### Aim of the task
Look below for the line that contains "The width and height of the screenshot is (868, 397).", then copy it and each following line exactly, through and including the line that contains "Click the Вставить button".

===== Dataset entries

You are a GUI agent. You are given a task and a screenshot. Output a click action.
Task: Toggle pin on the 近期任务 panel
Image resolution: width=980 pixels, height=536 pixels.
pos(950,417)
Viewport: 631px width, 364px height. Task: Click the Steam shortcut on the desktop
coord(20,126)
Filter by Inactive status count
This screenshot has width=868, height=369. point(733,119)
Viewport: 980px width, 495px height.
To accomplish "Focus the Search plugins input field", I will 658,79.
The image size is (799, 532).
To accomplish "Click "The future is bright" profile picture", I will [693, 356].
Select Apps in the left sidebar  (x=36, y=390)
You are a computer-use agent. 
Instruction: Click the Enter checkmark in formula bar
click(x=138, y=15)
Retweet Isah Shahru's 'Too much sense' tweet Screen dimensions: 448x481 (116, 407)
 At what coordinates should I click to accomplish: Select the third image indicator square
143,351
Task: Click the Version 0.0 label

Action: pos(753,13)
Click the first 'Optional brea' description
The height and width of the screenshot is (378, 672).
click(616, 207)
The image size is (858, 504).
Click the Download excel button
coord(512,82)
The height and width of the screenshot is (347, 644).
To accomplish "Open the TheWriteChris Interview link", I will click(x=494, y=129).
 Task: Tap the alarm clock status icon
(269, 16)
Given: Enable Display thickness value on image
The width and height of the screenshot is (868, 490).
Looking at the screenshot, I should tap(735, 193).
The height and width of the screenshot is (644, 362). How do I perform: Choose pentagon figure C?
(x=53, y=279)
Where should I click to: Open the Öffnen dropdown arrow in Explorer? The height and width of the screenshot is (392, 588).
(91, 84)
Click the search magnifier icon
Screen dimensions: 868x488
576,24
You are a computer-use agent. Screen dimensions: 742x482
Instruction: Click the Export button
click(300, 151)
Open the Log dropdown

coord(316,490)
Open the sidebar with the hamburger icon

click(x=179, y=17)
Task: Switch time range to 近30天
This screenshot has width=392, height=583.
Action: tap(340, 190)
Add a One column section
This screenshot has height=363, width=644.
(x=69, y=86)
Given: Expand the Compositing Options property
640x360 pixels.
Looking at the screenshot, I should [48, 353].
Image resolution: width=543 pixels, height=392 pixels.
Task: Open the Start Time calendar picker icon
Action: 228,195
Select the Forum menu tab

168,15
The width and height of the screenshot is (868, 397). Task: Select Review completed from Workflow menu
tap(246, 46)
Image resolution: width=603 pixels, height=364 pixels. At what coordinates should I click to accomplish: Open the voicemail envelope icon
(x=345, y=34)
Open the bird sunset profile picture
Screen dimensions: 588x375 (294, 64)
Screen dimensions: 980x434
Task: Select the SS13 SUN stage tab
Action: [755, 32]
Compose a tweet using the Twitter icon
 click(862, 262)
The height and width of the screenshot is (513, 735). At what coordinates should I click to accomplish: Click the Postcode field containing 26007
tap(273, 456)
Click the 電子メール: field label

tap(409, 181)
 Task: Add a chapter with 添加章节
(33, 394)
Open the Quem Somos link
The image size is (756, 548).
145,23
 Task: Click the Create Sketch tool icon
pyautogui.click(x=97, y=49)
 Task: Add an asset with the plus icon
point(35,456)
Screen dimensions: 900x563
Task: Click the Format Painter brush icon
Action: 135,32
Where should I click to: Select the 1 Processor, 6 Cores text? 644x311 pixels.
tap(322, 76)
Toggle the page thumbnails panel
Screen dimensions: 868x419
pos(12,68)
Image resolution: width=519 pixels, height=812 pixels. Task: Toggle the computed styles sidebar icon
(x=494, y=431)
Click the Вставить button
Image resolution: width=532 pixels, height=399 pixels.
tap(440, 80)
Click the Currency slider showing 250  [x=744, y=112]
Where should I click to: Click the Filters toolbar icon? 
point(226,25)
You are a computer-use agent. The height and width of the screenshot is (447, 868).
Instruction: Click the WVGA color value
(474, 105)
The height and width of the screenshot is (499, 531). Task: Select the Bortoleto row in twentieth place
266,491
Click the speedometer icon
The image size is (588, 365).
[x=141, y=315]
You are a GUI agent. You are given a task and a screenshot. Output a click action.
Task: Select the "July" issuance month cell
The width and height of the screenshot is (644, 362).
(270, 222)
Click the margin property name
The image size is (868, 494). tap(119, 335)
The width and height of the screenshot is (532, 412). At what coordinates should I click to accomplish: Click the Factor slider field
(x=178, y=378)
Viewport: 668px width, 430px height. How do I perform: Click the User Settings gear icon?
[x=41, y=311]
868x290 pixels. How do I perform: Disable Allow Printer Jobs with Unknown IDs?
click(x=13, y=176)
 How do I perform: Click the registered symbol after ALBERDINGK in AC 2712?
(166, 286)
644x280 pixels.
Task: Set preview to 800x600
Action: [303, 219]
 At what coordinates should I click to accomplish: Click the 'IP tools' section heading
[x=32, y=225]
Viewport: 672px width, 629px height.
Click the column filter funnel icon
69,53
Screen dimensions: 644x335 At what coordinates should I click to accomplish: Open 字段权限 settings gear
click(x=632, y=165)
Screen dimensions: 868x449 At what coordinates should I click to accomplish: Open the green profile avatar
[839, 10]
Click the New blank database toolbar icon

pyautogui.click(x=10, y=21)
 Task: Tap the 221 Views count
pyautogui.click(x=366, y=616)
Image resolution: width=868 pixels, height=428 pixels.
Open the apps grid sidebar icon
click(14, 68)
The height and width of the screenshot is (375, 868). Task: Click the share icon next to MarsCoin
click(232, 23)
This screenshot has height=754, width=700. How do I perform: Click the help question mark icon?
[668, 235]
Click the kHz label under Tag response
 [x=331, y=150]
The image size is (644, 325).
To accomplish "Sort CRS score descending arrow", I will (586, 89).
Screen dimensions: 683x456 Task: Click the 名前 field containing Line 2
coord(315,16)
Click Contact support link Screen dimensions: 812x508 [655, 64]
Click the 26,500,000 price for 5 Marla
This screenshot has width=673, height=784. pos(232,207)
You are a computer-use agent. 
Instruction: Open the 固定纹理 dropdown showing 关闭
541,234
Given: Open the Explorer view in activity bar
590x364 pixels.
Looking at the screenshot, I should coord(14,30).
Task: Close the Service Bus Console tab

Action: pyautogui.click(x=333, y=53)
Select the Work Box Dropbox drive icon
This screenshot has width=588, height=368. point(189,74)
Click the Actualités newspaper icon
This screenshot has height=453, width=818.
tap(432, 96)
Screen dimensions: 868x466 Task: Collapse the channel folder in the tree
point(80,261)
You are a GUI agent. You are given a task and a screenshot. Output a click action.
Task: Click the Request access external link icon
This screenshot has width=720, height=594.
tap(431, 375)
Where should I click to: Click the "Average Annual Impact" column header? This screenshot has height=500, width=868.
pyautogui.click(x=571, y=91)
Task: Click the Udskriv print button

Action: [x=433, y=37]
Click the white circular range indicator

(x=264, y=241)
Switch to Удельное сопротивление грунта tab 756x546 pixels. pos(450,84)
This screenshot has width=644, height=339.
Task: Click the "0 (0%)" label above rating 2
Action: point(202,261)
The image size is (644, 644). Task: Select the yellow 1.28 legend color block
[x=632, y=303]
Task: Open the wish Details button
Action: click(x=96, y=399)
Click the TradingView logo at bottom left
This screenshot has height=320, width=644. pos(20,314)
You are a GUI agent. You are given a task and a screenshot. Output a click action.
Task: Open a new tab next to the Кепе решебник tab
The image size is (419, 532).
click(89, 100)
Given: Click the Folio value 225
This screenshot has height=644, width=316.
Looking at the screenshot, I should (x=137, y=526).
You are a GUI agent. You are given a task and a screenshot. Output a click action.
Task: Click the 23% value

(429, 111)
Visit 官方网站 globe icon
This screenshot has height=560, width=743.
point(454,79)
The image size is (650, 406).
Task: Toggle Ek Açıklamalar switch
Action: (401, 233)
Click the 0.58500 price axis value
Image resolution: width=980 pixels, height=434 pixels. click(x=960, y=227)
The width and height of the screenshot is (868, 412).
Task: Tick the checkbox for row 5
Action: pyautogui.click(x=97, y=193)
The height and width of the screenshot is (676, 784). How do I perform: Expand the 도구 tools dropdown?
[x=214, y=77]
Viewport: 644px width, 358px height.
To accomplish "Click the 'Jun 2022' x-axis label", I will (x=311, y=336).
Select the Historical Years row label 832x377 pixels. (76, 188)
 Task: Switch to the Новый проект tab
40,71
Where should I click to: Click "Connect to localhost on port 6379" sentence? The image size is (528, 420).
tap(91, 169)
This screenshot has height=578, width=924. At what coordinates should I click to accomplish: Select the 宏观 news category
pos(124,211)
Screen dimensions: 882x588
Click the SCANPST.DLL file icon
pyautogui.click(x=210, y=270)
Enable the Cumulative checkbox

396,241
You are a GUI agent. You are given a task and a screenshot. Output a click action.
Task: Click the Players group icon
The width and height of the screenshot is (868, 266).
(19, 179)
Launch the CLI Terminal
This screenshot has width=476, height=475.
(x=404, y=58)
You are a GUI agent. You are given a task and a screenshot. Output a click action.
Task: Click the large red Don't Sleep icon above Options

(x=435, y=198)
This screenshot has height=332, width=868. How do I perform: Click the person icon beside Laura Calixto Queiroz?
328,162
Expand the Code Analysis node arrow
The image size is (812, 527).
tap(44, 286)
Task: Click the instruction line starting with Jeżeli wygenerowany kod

==========

### Written solution
The width and height of the screenshot is (868, 397). Task: Select Review completed from Workflow menu
tap(246, 46)
Image resolution: width=603 pixels, height=364 pixels. At what coordinates should I click to accomplish: Open the voicemail envelope icon
(x=345, y=34)
Open the bird sunset profile picture
Screen dimensions: 588x375 (294, 64)
Screen dimensions: 980x434
Task: Select the SS13 SUN stage tab
Action: [755, 32]
Compose a tweet using the Twitter icon
 click(862, 262)
The height and width of the screenshot is (513, 735). At what coordinates should I click to accomplish: Click the Postcode field containing 26007
tap(273, 456)
Click the 電子メール: field label

tap(409, 181)
 Task: Add a chapter with 添加章节
(33, 394)
Open the Quem Somos link
The image size is (756, 548).
145,23
 Task: Click the Create Sketch tool icon
pyautogui.click(x=97, y=49)
 Task: Add an asset with the plus icon
point(35,456)
Screen dimensions: 900x563
Task: Click the Format Painter brush icon
Action: 135,32
Where should I click to: Select the 1 Processor, 6 Cores text? 644x311 pixels.
tap(322, 76)
Toggle the page thumbnails panel
Screen dimensions: 868x419
pos(12,68)
Image resolution: width=519 pixels, height=812 pixels. Task: Toggle the computed styles sidebar icon
(x=494, y=431)
Click the Вставить button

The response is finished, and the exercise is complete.